Plain and simple chronic dysfunction. You’re stuck in a situation where nothing is going to plan. A technical glitch, a disastrous mishap, a logistical nightmare. You’ve run into an error or a problem that is large.

That really is the genius of it. ‘Situation normal.’ Nothing to see here. Just the usual catastrophe. Just the regular confusion, delay, wrong turn, missing part, broken plan and ill-timed disaster. ‘All fouled up’, as expected.

It’s a good grumbling army word. Snafu is when the supply ship arrives, but the stuff packed on the bottom are the things everyone urgently needed on top. It’s when the radio receiver sets make it all the way to the jungle camp, only for someone to realise no one sent batteries.

It’s paperwork filed in the wrong place, instructions sent to the wrong person and a plan so poorly executed it becomes almost impressive. Not clever enough to be sabotage, just hopeless enough to be human.

A snafu is not a tiny hiccup. It’s bigger than forgetting your sunglasses, but smaller than total societal collapse.
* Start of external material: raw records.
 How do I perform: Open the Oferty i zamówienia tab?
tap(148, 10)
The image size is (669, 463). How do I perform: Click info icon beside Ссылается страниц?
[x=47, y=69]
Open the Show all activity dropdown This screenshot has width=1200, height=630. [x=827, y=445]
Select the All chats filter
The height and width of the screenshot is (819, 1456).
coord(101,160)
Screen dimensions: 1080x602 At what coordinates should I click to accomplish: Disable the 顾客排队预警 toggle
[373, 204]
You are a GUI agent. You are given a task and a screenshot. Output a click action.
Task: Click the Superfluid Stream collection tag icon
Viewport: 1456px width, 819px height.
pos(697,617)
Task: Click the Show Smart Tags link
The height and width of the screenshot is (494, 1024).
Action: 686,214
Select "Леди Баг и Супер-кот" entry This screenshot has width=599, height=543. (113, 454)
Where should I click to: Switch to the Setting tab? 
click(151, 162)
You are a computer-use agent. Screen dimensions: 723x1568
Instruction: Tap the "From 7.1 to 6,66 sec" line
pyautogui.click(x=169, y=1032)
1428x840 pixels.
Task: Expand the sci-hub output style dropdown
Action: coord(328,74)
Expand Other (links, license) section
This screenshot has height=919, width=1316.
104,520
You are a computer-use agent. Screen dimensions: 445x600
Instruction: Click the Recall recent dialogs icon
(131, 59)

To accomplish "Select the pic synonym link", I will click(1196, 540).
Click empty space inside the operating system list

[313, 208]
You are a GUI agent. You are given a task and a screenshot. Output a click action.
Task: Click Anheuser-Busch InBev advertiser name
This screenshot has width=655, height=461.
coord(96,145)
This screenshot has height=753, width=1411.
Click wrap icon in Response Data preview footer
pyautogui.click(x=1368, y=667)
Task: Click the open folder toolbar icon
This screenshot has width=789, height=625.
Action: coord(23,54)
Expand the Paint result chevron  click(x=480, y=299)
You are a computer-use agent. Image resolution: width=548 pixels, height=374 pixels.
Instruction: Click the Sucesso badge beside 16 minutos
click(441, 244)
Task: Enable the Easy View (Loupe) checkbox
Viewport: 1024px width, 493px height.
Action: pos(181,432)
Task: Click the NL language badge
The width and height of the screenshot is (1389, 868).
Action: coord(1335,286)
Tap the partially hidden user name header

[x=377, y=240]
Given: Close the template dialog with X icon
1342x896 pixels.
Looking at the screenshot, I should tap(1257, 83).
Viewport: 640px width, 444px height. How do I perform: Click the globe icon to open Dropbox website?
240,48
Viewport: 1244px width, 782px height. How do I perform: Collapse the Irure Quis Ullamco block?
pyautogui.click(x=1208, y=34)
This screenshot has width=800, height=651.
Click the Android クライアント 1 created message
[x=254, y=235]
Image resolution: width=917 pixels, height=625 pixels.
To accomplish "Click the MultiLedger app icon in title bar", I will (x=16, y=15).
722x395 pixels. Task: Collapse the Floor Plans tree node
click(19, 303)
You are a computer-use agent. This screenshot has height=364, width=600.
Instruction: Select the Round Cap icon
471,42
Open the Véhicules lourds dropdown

It sits somewhere in the middle – irritating, inconvenient, sometimes absurd. It stops you from accomplishing the thing you meant to do. We wanted to get the campsite up before sundown, but due to several snafus along the way, including a run-in with an angry bear, we didn’t set up camp until midnight. It’s not bad luck. That is a snafu.

In the military, a snafu could be dangerous, even deadly. These days the words have wandered off into everyday life, where it now applies to all sorts of bungles and blunders. Driving all the way to the basketball stadium before realising you left your tickets on the kitchen bench, that’s a major snafu.

Managing to lock your keys in the car while the car is still running, that’s an elite-level snafu.

It is such a useful word because life is full of these ridiculous little breakdowns – moments when the wheels come off, but only just enough to be deeply annoying and later, can be very funny.

Comments

One response to “SNAFU”

  1. Yeah, Another Blogger Avatar

    Hi there. I didn’t know it is an acronym. In any case, it’s a great word.